Securities Lending Pays for Custody

Louise Story’s original article was the subject of an editorial in Friday’s New York Times, The Bank Wins.  Both the original article and the editorial use the opportunity to engage in the popular and easy task of bank bashing.   However, jumping onto this bandwagon simplifies and overlooks otherwise complicated dynamics underlying our financial system.

Securities Lending– typically knows as Sec Lending — most often is tied to the custody services provided by banks. In fact, in the early days of Sec Lending, the Sec Lending units of banks were often housed within the custody area of banks. And custody sales people often sold Sec Lending relationships.  It wasn’t until the explosive growth area of the late 1990’s when they were granted status as separate divisions or areas within a financial firm.

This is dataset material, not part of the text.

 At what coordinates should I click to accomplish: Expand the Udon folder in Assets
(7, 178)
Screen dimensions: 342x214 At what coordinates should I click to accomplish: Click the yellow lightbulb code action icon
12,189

Sec Lending became a very hot “valued-added” service for the custody banks.   First, pension plans hate paying custody fees.  But they have no choice because ERISA requires that plan assets be held by a custodian (either a bank or an insurance company).  Second, from the bank’s perspective there is little sexy or exciting in the realm of custody other than various accounting and record-keepping services — essentially commodity type products.  Sec Lending, however, holds out the prospect of significant fees.

Pension plans which engage in  Sec Lending can net the revenue generated by Sec Lending against custody fees.  The tight relationship between custody and Sec Lending is reflected in  Mercer consultant, Jay Love’s statement that,”Whenever we say no Securities Lending,” then they say ‘well, we need to talk to you about your custodial fees.'”

Ms. Story also states that “Banks often pressure pension funds to participate in securities lending, pensions consultants say.”   Yes, banks clearly want to sell Sec Lending services, but focusing on “pressure”  seriously mischaracterizes the relationships between banks and pension fund decision-makers.

The custody and Sec Lending business is highly competitive.  Banks don’t like to lose customers … especially to competitors.  Fees and relationship are highly negotiable.

Pension plans have enormous leverage.  They do not have to accept the terms foisted upon them by banks.  And, they have the ability to shop terms around the various banks.  This happens all the time.  There are few secrets in custody/Sec Lending marketplace.   Remember, the pension plans always have the option of saying “no”.  Nothing requires Sec Lending.  This is a powerful position from which to negotiate.

Ms. Story, and the Times editorial, paint a picture of hapless powerless pension plans who are manipulated and at the mercy of the big bad banks.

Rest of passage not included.